According to the author of The Day on Fire, Rimbaud took part in the uprising of the Paris Commune. Returning home to his small town, he gave a poem he wrote called “The Cheated Heart” to his teacher and friend. The teacher had introduced him to the modern world of literature — as opposed to the classics traditionally learned in the Catholic school his mother sent him to. The teacher, who had introduced him to Victor Hugo and perhaps the poetry of Paul Verlaine, had thought “The Cheated Heart” was a pornographic joke. He told Rimbaud he had thrown the poem in the trash and that he should go back to school. That ended their relationship and Rimbaud rewrote it from scratch. He was too proud to explain or tell the teacher and former friend from where the poem came. Nor was he one to explain a joke, for that matter. And like his mother, he was a bully who took himself very seriously. But he didn’t go back to school.

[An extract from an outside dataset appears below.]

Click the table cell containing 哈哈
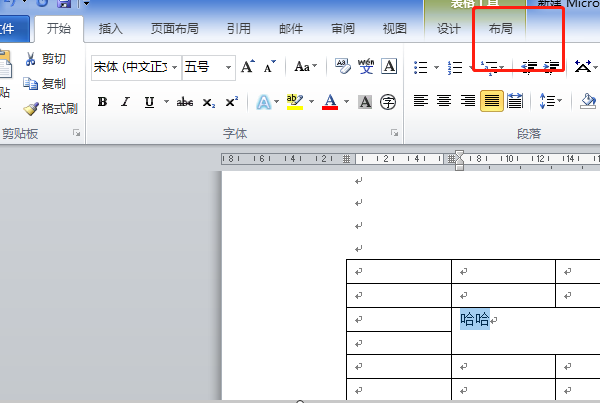600x403 pixels. (x=526, y=331)
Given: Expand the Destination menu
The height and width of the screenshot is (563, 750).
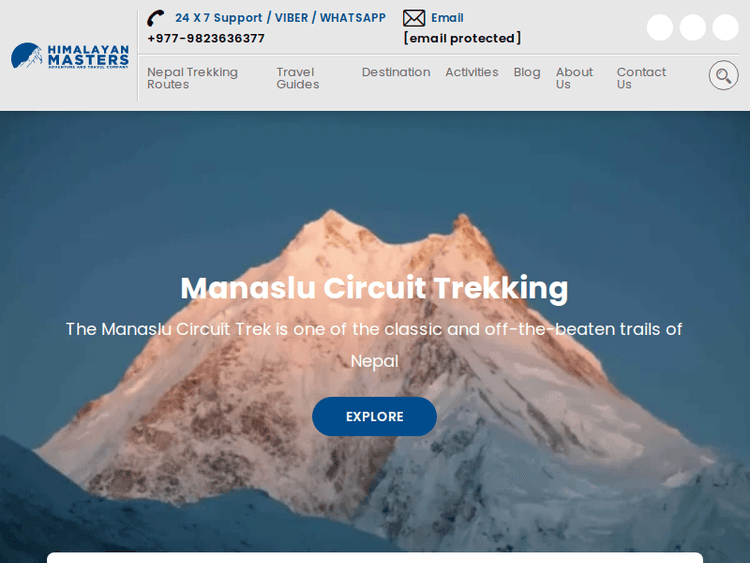Looking at the screenshot, I should [x=396, y=72].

The last line of this rhyme is from “The Cheated Heart,” (“Ravaged Heart” or “Stolen Heart”) which he wrote in 1871, just 17. Some believe it was written from his experience in a homosexual gang rape in the Paris Commune that he had left home to see. But that could be propaganda since he continued to support the Communards in his writing. (The word propaganda comes from Propaganda Fide, the Catholic Society formed to propagate, or spread, the Gospel.)

The title of the book, The Day on Fire is from one of Rimbaud’s rhymes: ...hold fast to desire/in spite of the night/and the day on fire. I’ve seen several different translations of it, but “and the day on fire” is always the same. The poem comes from “Alchemy of the Word” in A Season in Hell.

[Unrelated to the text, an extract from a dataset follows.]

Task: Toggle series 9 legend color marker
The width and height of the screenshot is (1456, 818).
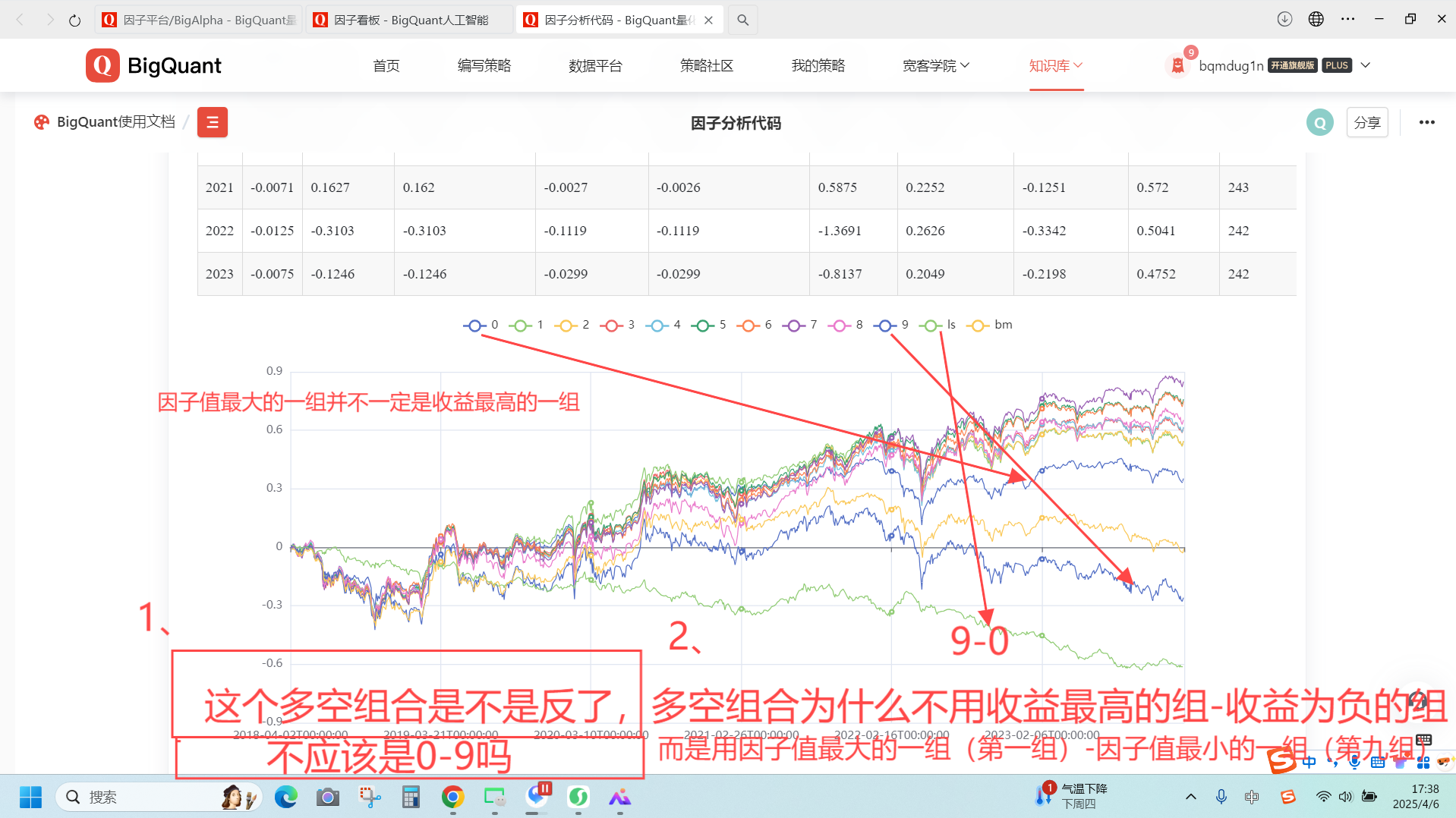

Until a friend turned me on to The Day on Fire, the only connection I had with Rimbaud was that 30 years ago I worked in a restaurant in Berkeley named Le Bateau Ivre (The Drunken Boat), named after a poem Rimbaud wrote. Like any modern Philistine, curiosity that requires effort has never been my strong suit, so I never looked up and read “The Drunken Boat” until recently. Rimbaud’s imagery filled my mind with textured hues, but I’ll use a color chart, dictionary and maybe an encyclopedia if I read The Drunken Boat again.